Virginia Lawyers Weekly//June 22, 2023//
Where a detainee alleged facts plausibly suggesting that medical and correctional officials had knowledge of his skin cancer, but delayed treating it or setting his dermatology appointment, his deliberate indifference claim survived their motion to dismiss.
Background
Nicholas Tierney brings a § 1983 claim against Qing Liu, MD, a jail’s medical director, and several jail nurses and correctional officers, asserting they denied, delayed and withheld medical care while acting under color of state law in violation of his Fourteenth Amendment rights. Defendants move to dismiss the complaint.
Dr. Liu
Dr. Liu moves to dismiss Tierney’s claim for failure to allege he acted with deliberate indifference to the setting of Tierney’s dermatology appointment. He also argues that Tierney’s claim fails because he provided Tierney care and was not involved in Tierney’s medical care in any way after providing him care in July 2021.
First, Tierney has sufficiently alleged that Dr. Liu knew about Tierney’s hardened skin and prior skin cancer. And considering that Dr. Liu recognized this “could be serious,” Tierney has also sufficiently alleged that Dr. Liu understood the risk of harm to him.
Second, Tierney has alleged that Dr. Liu recognized his actions were insufficient to mitigate the risk of harm to Tierney arising from his medical needs. Dr. Lee, who examined Tierney in August 2022, explained he “generally recommends skin cancer lesions to be ‘treated immediately once diagnosed.’” Considering Dr. Lee’s recommendation, Dr. Liu might have recognized that referring Tierney to a dermatologist without any specification on when such an appointment should occur and failing to schedule a follow-up appointment with Tierney was “insufficient to mitigate the [true] risk of harm” from Tierney’s hardening skin, which likely indicated his skin cancer had returned.
Nurse defendants
Tierney has sufficiently alleged that nurses Witt and Rucker had “actual knowledge of the risk of harm to” Tierney because they personally saw and treated his wound when it had developed into a hole under his right eye. Based on these allegations, it is plausible that Witt and Rucker recognized their actions were insufficient to mitigate the risk of harm to Tierney from his wound and skin cancer. A reasonable jury could conclude that cleaning the wound and giving Tierney a band-aid was not constitutionally adequate treatment.

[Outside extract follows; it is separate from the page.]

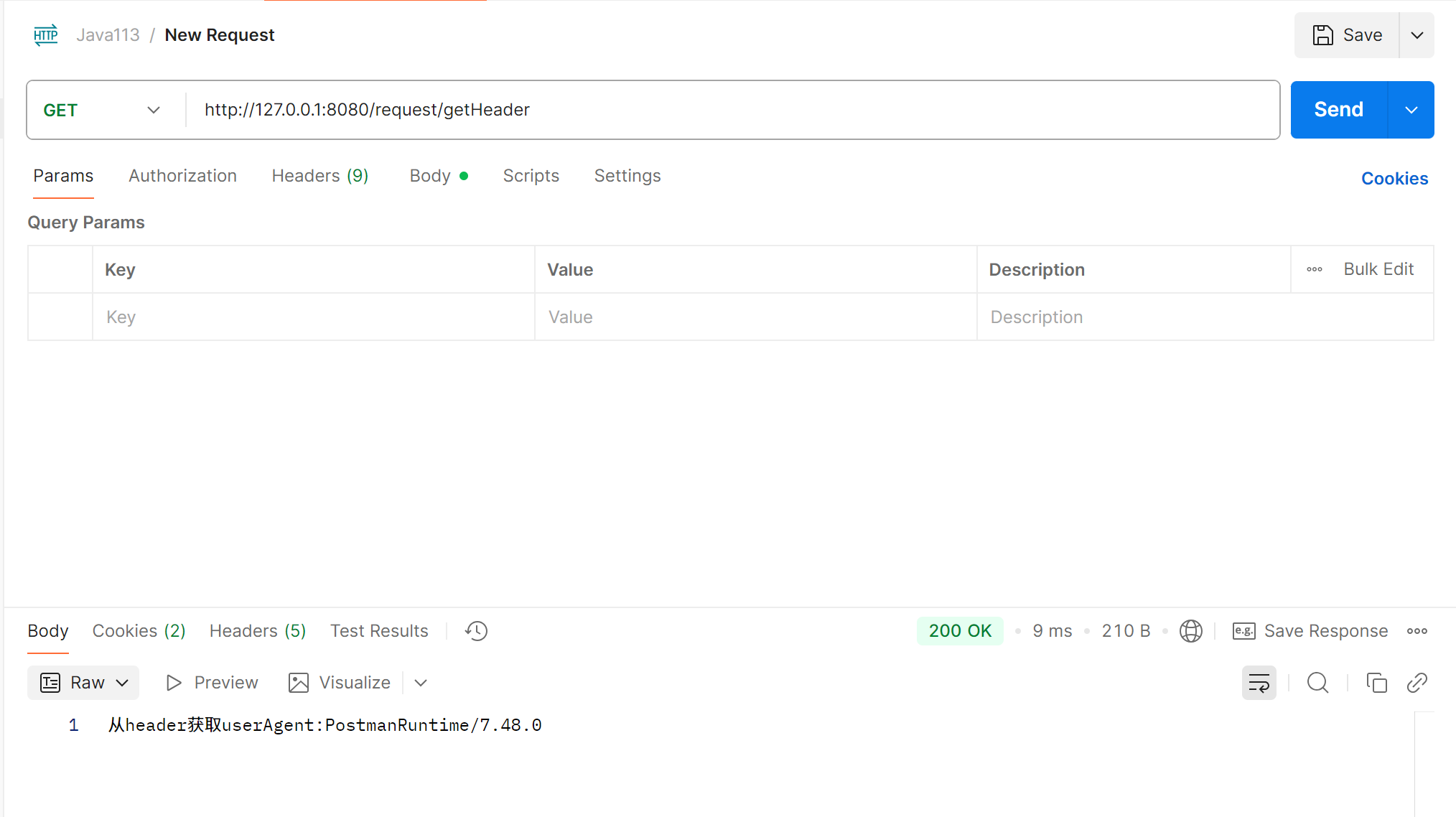Open response more options ellipsis
The width and height of the screenshot is (1456, 817).
tap(1417, 631)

Defendants argue Tierney’s claim against Stanley, the jail’s nurse manager, should be dismissed because Stanley only facilitated the scheduling of Tierney’s medical appointments and did not have the expertise to know that a two-month delay between Tierney’s appointment with Dr. Liu and his dermatology appointment was too long. The court disagrees. Tierney’s allegations taken all together support a reasonable inference that Stanley knew about Tierney’s wound and prior skin cancer and recognized the risk of harm to Tierney.
Officers
Tierney sufficiently alleges that correctional officer Smith knew about his wound and the risk of harm to him. Even though Smith had knowledge of the risk of harm to Tierney, he failed to tell a medical official about his worsening condition or seek any medical treatment for him. The fact that Tierney received some medical care prior to his interactions with Smith does not change this court’s analysis. Similarly, despite having knowledge of Tierney’s wound and his cancer potentially returning, correctional officer Phelps failed to take any steps to mitigate the risk of harm to him.
Tierney, however, fails to state a claim against correctional officers Schmitt, Sears, Shaw or Kraft. Tierney “makes only collective allegations against” a group of defendants, “without identifying how” these defendants “personally interacted with [Tierney] or was responsible for the denial of his [Fourteenth] Amendment rights.” And while Sears and Schmitt operated the jail and supervised its personnel, they cannot be held liable for the alleged actions of others they oversaw.
Finally, taking all his allegations as true, Tierney has sufficiently alleged that Sprouse, Baldonado, Sykes, Hicks, Hayes, Hendricks, Wasman and Mountjoy had knowledge of Tierney’s medical needs and that they intentionally or recklessly refused him access to medical care and that his condition worsened without medical treatment.
Defendants’ motion to dismiss granted in part, denied in part.
Tierney v. Liu, Case No. 6:22-cv-00061, May 31, 2023. WDVA at Lynchburg (Moon). VLW 023-3-284. 19 pp.